Il a donc fallu faire avec ce poids, cette surcharge de contingences. Le travail artistique et le statut même de l’artiste sont suffisamment inconfortables pour qu’on n’y ajoute pas ce mépris humiliant. Il a fallu avancer pour être prêt, tout de même, à l’échéance, en ne sachant pas si elle se présenterait. Continuer. Aller tous les jours à l’atelier. Continuer malgré tout à investir et s’investir, sans plus aucune idée d’un éventuel retour sur cet investissement.

Une exposition ne peut pas se passer de public.

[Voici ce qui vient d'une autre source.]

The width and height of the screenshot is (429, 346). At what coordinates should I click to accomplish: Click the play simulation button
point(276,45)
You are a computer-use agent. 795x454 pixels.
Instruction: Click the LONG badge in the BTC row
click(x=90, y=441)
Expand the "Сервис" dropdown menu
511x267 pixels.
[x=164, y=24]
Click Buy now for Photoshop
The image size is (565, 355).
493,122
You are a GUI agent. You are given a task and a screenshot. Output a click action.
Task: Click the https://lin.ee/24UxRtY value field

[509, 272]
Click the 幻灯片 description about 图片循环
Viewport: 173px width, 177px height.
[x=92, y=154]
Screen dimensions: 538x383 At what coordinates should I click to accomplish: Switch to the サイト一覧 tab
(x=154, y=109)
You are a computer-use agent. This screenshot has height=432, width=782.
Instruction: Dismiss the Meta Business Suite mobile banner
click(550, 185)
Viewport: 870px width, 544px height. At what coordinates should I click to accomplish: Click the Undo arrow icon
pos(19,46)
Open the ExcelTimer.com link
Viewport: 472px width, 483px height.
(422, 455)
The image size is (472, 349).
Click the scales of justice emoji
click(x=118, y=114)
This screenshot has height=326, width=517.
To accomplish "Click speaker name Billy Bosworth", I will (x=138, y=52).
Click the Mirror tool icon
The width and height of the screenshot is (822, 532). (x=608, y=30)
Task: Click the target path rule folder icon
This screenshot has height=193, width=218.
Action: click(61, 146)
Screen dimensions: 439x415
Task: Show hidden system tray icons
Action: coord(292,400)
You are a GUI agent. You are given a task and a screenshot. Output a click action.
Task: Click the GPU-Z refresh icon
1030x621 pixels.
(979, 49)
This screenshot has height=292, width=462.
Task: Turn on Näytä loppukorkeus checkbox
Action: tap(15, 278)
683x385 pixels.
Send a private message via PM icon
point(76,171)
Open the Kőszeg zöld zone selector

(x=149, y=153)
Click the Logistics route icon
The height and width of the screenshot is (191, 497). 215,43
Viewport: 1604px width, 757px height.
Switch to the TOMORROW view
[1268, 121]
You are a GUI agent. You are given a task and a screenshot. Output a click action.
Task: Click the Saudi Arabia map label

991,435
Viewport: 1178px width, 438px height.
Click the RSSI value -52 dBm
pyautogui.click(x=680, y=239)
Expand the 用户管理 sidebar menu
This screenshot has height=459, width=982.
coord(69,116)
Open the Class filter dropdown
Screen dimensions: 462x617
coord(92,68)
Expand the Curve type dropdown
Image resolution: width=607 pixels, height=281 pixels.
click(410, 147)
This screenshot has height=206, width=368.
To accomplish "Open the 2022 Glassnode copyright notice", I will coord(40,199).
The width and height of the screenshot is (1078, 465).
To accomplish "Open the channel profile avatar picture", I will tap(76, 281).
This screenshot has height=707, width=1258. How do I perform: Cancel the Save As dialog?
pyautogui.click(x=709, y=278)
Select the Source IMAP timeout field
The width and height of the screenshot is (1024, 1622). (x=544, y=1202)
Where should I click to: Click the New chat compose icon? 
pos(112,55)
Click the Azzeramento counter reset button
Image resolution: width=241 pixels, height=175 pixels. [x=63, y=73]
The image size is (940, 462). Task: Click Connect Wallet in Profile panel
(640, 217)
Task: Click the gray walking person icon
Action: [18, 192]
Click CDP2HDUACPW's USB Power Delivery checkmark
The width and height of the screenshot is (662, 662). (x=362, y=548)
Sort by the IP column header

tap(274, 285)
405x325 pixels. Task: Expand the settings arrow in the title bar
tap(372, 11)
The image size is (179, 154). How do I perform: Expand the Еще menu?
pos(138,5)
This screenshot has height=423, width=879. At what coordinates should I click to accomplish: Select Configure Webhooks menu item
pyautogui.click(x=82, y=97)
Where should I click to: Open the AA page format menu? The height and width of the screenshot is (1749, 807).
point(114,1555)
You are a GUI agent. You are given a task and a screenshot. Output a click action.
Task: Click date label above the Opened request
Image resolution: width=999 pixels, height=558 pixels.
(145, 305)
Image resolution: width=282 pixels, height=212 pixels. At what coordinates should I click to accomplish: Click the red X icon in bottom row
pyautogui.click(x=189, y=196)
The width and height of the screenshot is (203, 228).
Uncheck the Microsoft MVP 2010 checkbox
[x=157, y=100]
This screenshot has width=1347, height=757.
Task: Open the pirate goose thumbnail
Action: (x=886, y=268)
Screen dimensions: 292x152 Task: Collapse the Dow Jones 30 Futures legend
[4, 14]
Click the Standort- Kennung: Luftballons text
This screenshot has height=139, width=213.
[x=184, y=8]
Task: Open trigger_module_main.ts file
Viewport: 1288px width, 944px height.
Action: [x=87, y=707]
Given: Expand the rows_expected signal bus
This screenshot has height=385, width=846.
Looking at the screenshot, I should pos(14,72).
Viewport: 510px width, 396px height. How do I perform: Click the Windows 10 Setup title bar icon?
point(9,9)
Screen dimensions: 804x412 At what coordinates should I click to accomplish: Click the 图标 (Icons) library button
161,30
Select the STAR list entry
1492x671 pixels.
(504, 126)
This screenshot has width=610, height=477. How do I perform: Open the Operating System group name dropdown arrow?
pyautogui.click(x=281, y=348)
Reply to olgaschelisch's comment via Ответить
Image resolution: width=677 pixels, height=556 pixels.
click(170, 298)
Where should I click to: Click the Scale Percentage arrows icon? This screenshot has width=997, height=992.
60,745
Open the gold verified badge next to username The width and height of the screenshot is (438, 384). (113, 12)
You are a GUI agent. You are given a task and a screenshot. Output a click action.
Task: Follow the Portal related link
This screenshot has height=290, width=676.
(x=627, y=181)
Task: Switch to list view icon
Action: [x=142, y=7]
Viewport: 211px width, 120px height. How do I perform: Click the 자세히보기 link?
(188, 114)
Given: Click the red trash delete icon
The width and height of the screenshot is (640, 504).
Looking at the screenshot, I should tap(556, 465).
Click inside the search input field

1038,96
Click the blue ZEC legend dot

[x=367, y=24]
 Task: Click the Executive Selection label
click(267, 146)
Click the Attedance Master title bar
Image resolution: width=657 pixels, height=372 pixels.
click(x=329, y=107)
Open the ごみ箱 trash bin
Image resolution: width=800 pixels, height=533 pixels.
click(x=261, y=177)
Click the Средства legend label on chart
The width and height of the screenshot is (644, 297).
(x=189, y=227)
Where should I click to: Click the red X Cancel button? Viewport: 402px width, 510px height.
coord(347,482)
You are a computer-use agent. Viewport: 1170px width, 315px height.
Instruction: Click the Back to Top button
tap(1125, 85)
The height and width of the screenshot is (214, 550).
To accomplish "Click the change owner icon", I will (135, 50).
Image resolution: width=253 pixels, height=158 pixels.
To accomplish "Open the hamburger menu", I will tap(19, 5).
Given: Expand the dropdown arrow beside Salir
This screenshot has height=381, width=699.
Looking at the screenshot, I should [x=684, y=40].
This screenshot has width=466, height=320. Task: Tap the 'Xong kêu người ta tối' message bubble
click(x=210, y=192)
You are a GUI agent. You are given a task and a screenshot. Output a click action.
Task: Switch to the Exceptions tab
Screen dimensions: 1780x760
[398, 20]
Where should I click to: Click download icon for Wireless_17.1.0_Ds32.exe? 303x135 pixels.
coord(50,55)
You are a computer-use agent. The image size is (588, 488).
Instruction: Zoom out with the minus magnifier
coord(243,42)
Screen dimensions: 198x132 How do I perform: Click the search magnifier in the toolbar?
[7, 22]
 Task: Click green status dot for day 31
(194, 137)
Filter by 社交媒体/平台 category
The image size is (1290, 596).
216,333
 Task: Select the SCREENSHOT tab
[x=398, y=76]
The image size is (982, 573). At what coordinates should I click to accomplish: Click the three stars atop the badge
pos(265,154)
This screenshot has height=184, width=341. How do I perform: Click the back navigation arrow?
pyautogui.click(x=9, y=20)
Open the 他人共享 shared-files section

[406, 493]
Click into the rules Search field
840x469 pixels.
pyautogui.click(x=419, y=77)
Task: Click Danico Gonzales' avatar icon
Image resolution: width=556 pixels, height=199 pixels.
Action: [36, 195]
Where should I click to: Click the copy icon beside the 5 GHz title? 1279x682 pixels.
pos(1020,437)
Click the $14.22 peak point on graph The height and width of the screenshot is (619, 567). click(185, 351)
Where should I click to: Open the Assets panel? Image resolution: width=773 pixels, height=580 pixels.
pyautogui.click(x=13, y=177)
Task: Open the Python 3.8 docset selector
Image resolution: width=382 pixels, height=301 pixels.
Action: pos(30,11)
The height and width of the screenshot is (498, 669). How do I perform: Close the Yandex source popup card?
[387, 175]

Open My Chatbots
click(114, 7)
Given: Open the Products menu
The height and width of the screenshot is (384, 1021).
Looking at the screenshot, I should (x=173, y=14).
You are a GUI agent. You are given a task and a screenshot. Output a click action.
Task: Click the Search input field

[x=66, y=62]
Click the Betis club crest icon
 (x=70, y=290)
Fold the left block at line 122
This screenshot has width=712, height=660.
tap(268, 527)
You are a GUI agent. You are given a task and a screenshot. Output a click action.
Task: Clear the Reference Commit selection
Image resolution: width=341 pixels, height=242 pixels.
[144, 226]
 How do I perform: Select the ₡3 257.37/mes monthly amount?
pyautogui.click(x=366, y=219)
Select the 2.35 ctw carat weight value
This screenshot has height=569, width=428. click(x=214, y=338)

Fallait-il donc commencer à communiquer sur l’évènement, faire imprimer des affiches, à leur réserver des emplacements, à publier l’annonce des dates, à contacter la presse, alors que personne ne savait ce qui allait être décidé  le lendemain ?

Il a fallu, par conséquent, se résigner à reporter, comme l’a été déjà deux fois l’an passé une autre exposition sur le même thème, dans un autre site. Il était déraisonnable de prendre le risque d’ouvrir, pour voir le lieu possiblement se refermer quelques jours plus tard. Aujourd’hui, l’exposition est prête, forte d’une centaine d’œuvres qui attendent… Quoi ?

Sine die : c’est le maître mot actuellement pour tout évènement culturel reporté.  Le gouvernement assure qu’il fait tout pour aider les entrepreneurs lésés, touchés par la crise qu’il a lui-même provoquée. Il a oublié les artistes. J’en ai parlé dans un précédent article : ceux qui, en 2020, ont travaillé dans le clos de leur atelier pour préparer des expositions n’ont évidemment pas suffisamment de chiffre d’affaire à présenter. Ils ont pourtant entrepris.

La dernière aberration en date dans ce domaine concerne le verrouillage des musées et des lieux d’art (comme celui qui doit accueillir les Jusantes) alors que les galeries d’art peuvent ouvrir. Preuve supplémentaire que nos dirigeants n’ont aucune idée de la façon dont vivent les artistes. Non : dont ils survivent.